Wenn Sie die Güte hätten, bitte schön, einmal zurückzublättern in diesem kleinen feinen Tagebuch oder sich des Knupfs zu bedienen, der am Ende dieses Abschnitts steht. Anfang Januar hatte ich Ihnen einen Text aus der Süddeutschen, der geschätzten, vorgestellt, eine Restaurant-Kritik. Ein Herr Lende hatte es aufs kunstvollste (jaja, kleingeschrieben, da adjektivisch: Wie tat es Herr Lende?) geschafft, einen Satz mit 55 Wörtern stolperfrei und humorvoll auf den Punkt zu bringen. Sie wollen es noch einmal lesen? Dann klicken Sie hier.
Paahhhh, denken Sie, Journalisten! Die hohe Literatur würde so etwas … Stopp! Walser? Mann? Die konnten das auch.

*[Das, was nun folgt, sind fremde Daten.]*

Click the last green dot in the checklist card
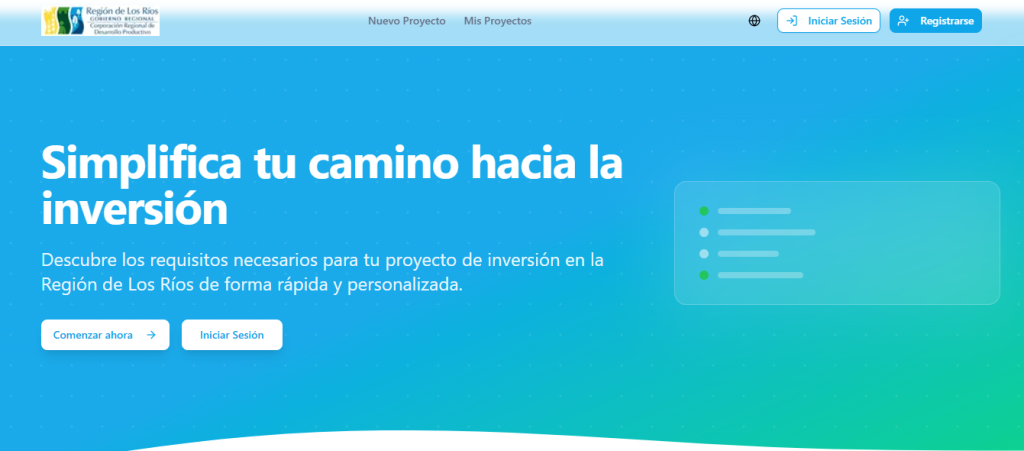The height and width of the screenshot is (451, 1024). [x=704, y=274]
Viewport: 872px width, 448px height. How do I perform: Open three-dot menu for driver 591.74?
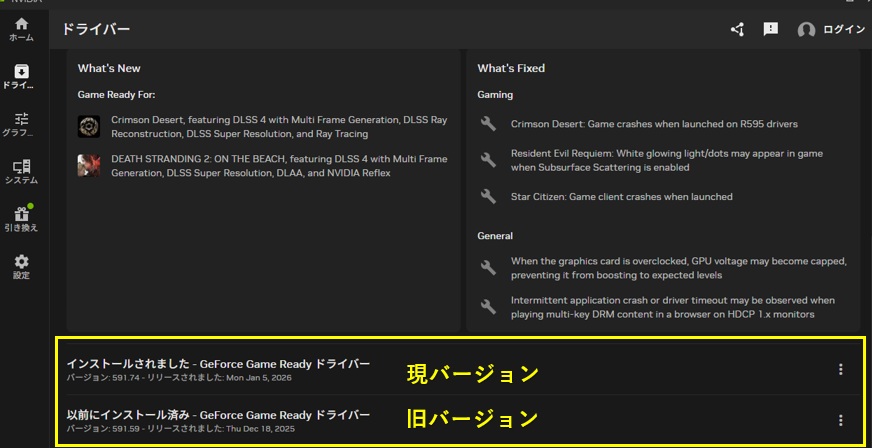pyautogui.click(x=840, y=370)
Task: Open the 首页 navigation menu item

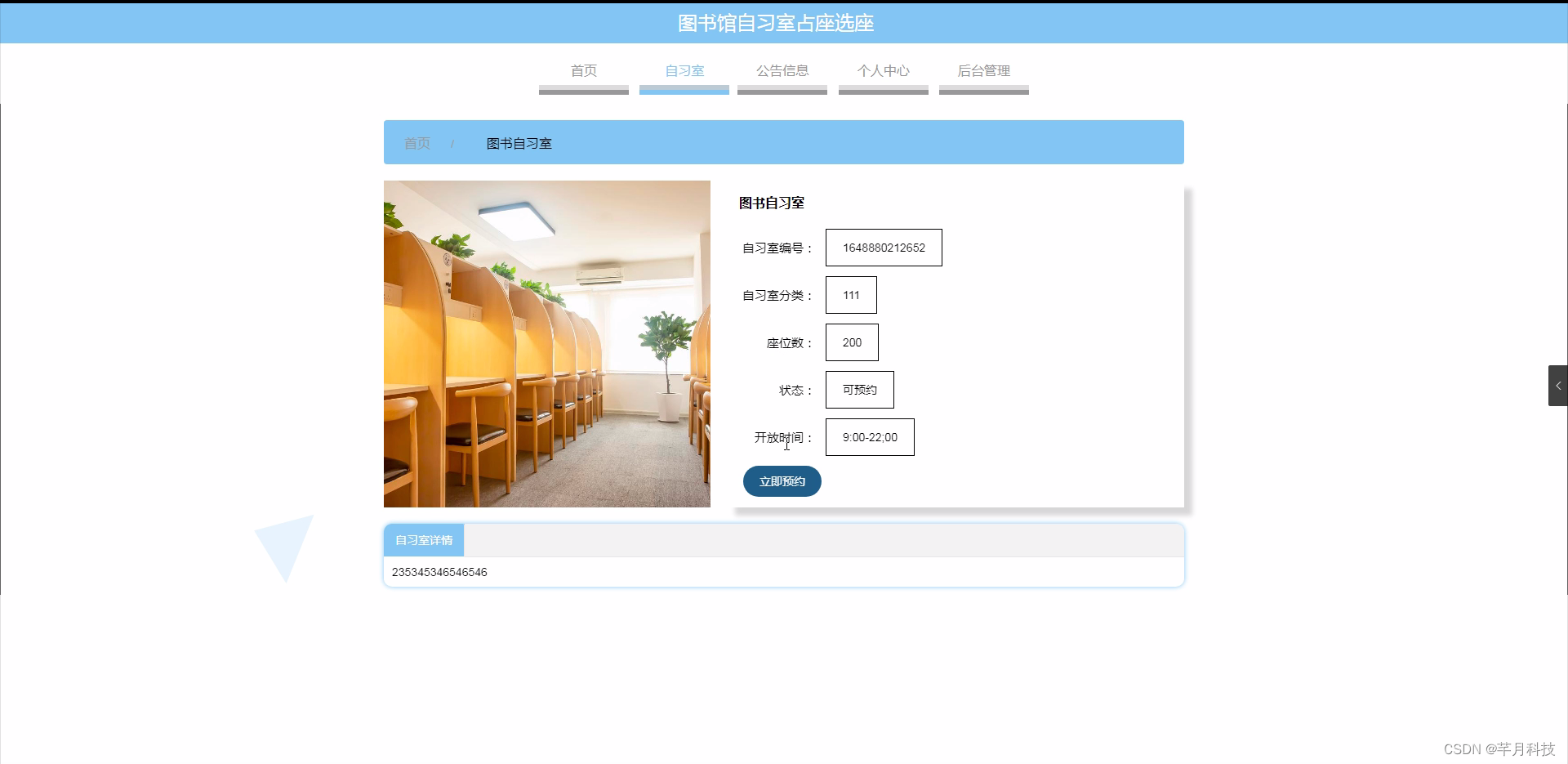Action: 583,71
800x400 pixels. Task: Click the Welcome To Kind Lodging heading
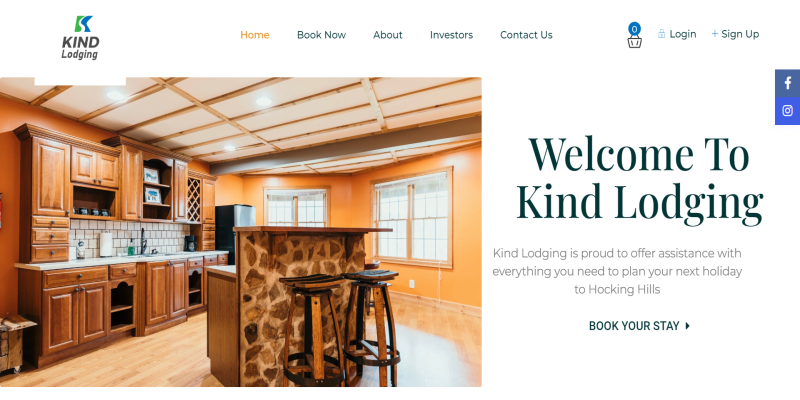639,179
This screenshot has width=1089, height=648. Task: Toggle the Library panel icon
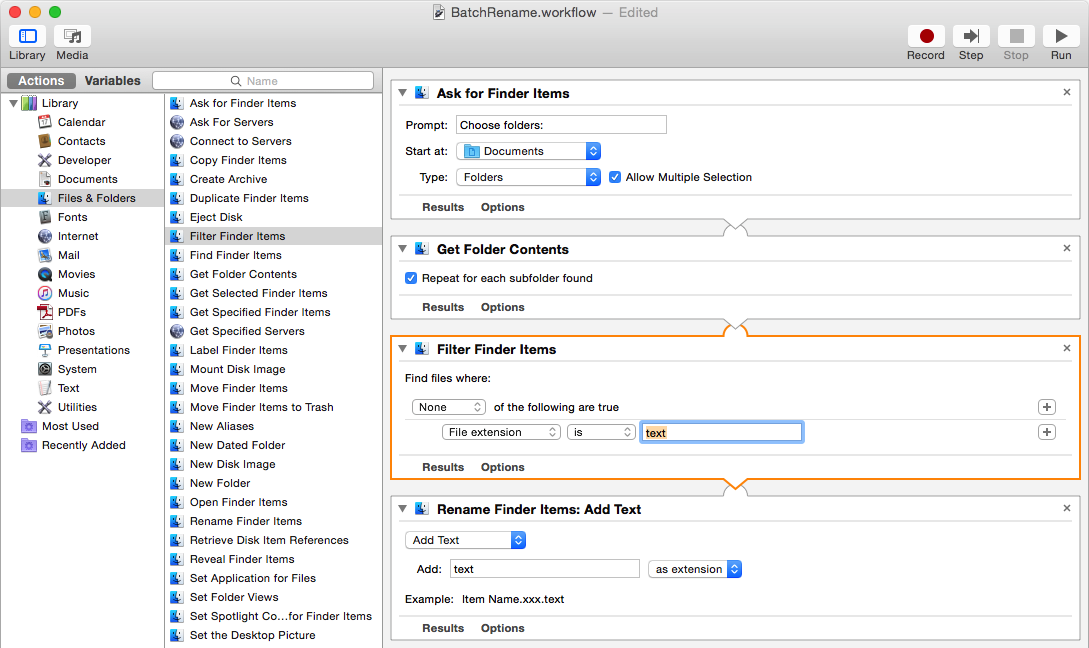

Im Ausschnitt oben lesen Sie eine Passage aus Dörte Hansens Altes Land, allerfeinste Belletristik, von Dennis Schenk hochgelobt und auf der Spiegel-Liste auf den ersten zehn Plätzen. Als ich diese Passage gestern las, stockte ich – und dann zählte ich die Wörter dieses einen Satzes, der mit ALS beginnt und mit AUS endet: sechsundsechzig. Und ich sage Ihnen, warum ich stockte. Der Satz ist, fraglos, kunstvoll, er kommt gut voran, er schreit nicht nach einer Pause, er erzählt eine Handlung, als betrachte man die kurze Szene eines Films.
Ich stockte beim zweiten Nebensatz des mit einem Nebensatz (Als im Juli die Kirschen reif wurden …) beginnenden Konstrukts, dessen Hauptsatz beginnt mit … stampfte Vera … Der zweiten Nebensatz, untergeordnet dem ersten (… um die Stare zu vertreiben …), lautet: … die sich in riesigen Schwärmen auf die Kirschbäume stürzten …
Da hake ich. Mein Gefühl sagt, dass der zweite Nebensatz holpert, dass er den Rhythmus stört. Und dann stehe ich da. Denn nun fragen Sie, wie Frau Hansen es denn sonst hätte lösen sollen? Ehrlich?
Keine Ahnung. Denn wenn sie die Information der in Formation anfliegenden Stare halten will, muss sie da stehen. Und ein Ausweichen über … um die sich in riesigen Schwärmen auf die Kirschbäume stürzenden Stare zu vertreiben …?
Ich weiß es nicht. Das Störgefühl bleibt.